A novidade chega para competir com outros concorrentes já estabelecidos, como Dropbox, Google Drive e o SkyDrive, da Microsoft. Para isso, Dotcom oferece aos usuários da versão gratuita e mais básico do serviço 50 GB de capacidade de armazenamento. Aqueles dispostos a pagar uma taxa mensal poderão aumentar este valor para 500 GB (10 euros), 2 TB (20 euros) ou 4 TB (30 euros).
O lançamento foi cercado da expectativa. Assim que Dotcom finalmente anunciou a abertura do serviço, os servidores não deram conta de segurar os acessos e as pessoas tiveram dificuldades para se registrar.
Segundo o fundador do Mega, em apenas alguns minutos, a banda utilizada pelo serviço aumentou vertiginosamente. “Uau. Eu nunca vi nada assim. De 0 a 10 Gigabits de banda utilizada em apenas 10 minutos”, afirmou Dotcom em seu Twitter, informando ainda que milhares de registros por minuto estavam sendo realizados e que, em menos de uma hora, já havia 100 mil usuários registrados.
Para entender o motivo de tanto sucesso, é necessário voltar a um ano atrás. Naquela época, o Megaupload era um dos serviços de armazenamento de arquivos mais populares da internet, se não o mais popular. Entretanto, muitos usuários o utilizavam para distribuição de conteúdo protegido por direitos autorais, o que acabou resultando em um processo de espionagem pelo governo dos EUA sobre o serviço e seu fundador, Kim Dotcom, que, por fim, acabou com o site e bloqueou os bens do empresário.
O fim do Megaupload coincidiu também com a época dos protestos contra os projetos de lei SOPA e PIPA, criados pelo governo dos EUA, que tratavam justamente sobre a privacidade (ou o fim dela) na internet. Desta forma, Dotcom, que passou a militar sobre o tema, acabou ganhando muitos seguidores simpáticos à causa do Megaupload, que se tornou um símbolo da liberdade na rede.

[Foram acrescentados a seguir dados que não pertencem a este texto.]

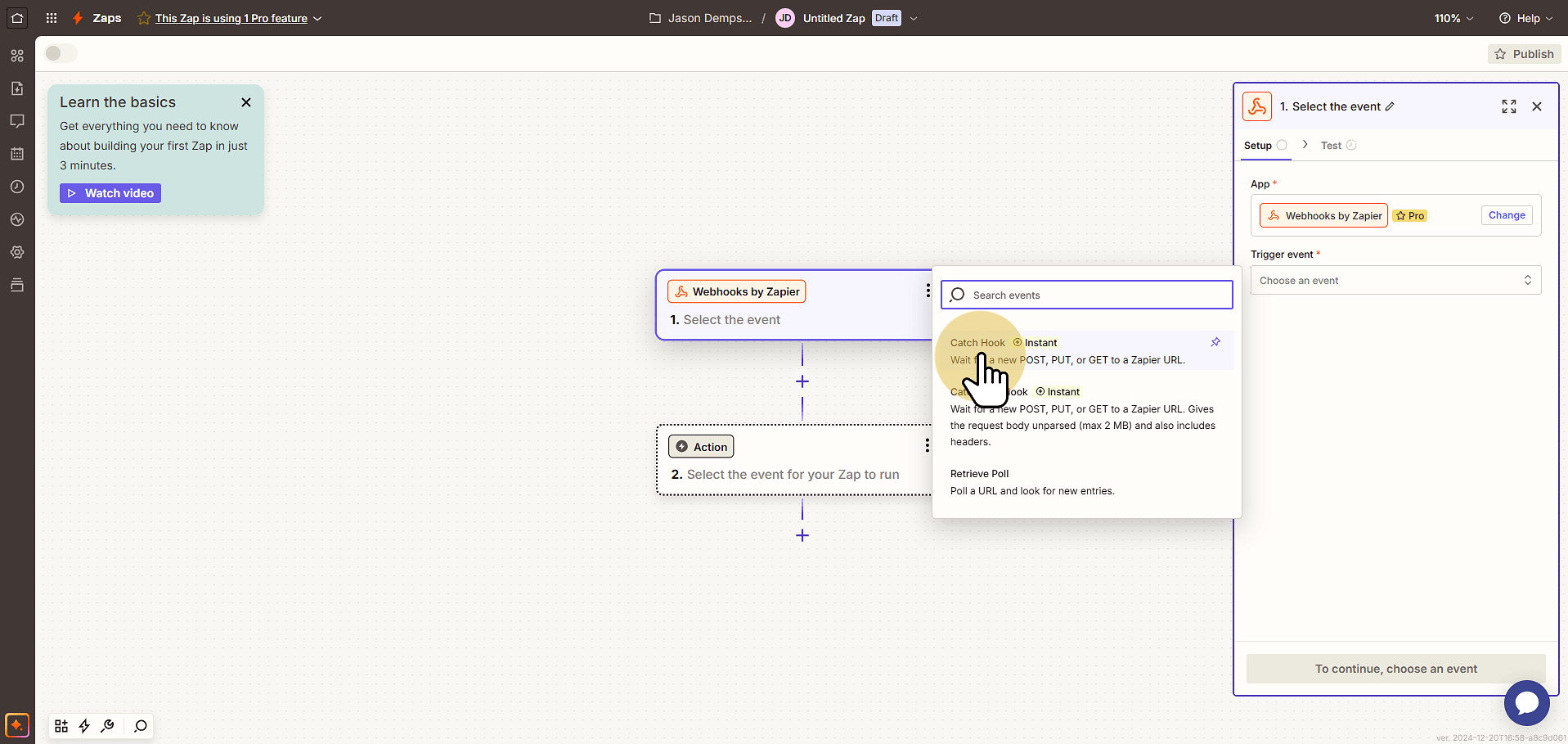This screenshot has width=1568, height=744.
Task: Open the settings gear in left sidebar
Action: [x=17, y=252]
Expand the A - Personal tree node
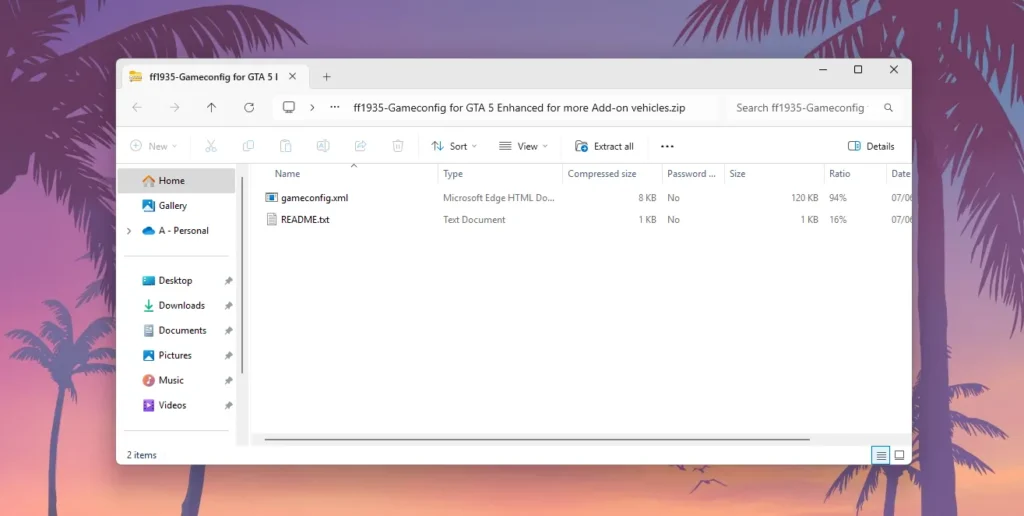The image size is (1024, 516). 128,231
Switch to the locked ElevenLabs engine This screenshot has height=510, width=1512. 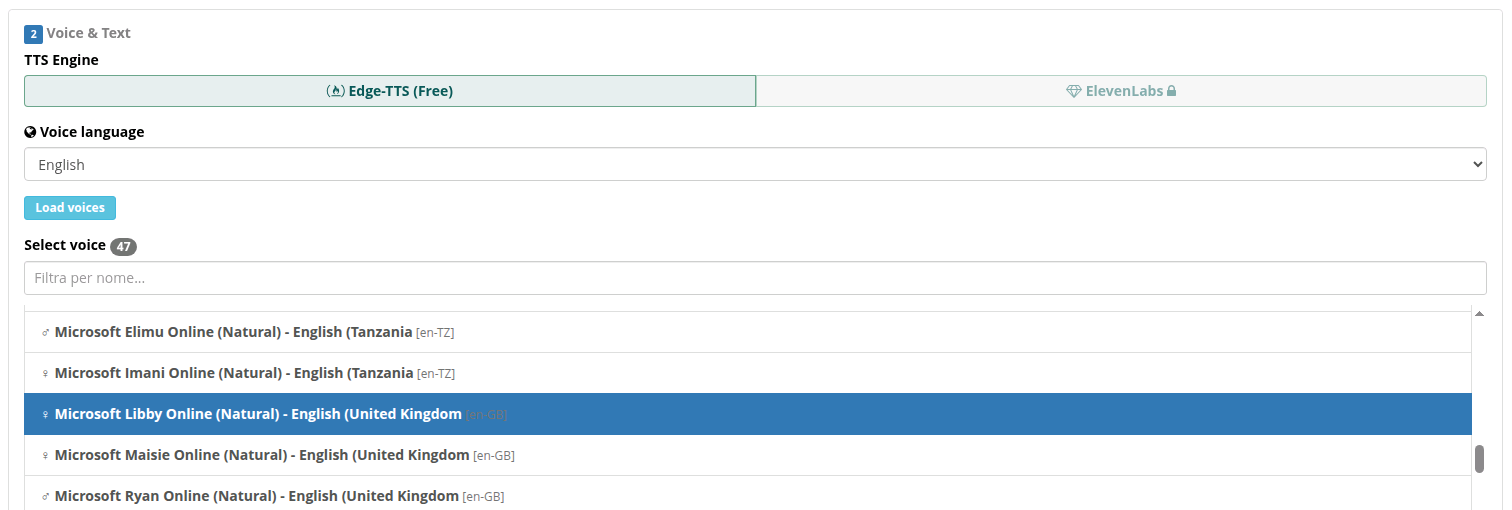click(1121, 91)
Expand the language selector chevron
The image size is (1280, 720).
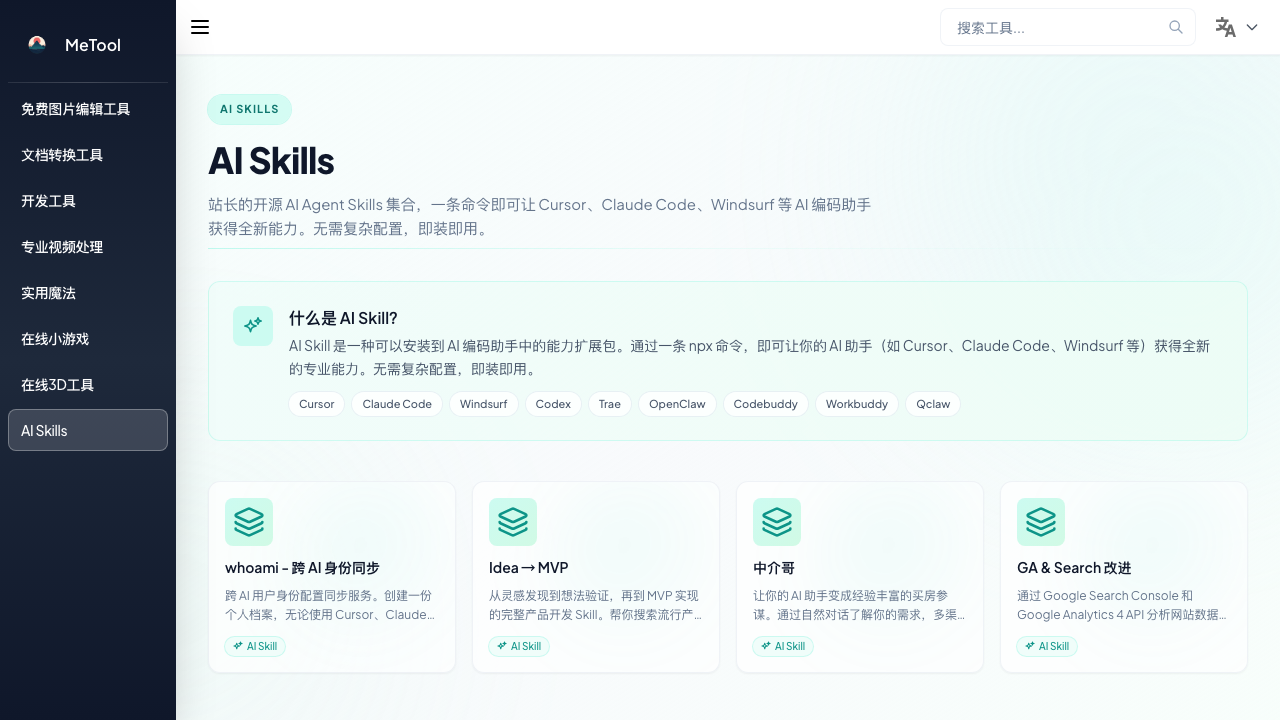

Desde então, iniciou-se uma batalha judicial, da qual Dotcom saiu vencedor, uma vez que foi constatada a ilegalidade do processo de espionagem sobre o serviço e sobre ele. Assim, ele ficou livre para voltar a investir neste mercado.
Para que isso não se repita com o Mega, os responsáveis pelo serviço pensaram em um novo sistema. Agora, todos os arquivos serão encriptados antes mesmo de chegarem aos servidores da empresa, que não terá a chave para decodificá-los. Apenas o usuário terá esta senha. Assim, eles esperam que novos processos de espionagem não tenham o mesmo sucesso.
Dotcom já afirmou que gostaria de dar um tratamento especial aos usuários do falecido Megaupload em seu novo serviço, mas não recebeu o aval de seus advogados. Em seu Twitter, ele havia afirmado ter planos de dar uma conta Premium para aqueles que tinham uma conta paga no Megaupload. Além disso, ele diz que está tentando permitir que os usuários do antigo serviço tenham acesso aos arquivos que ficaram bloqueados com seu fim.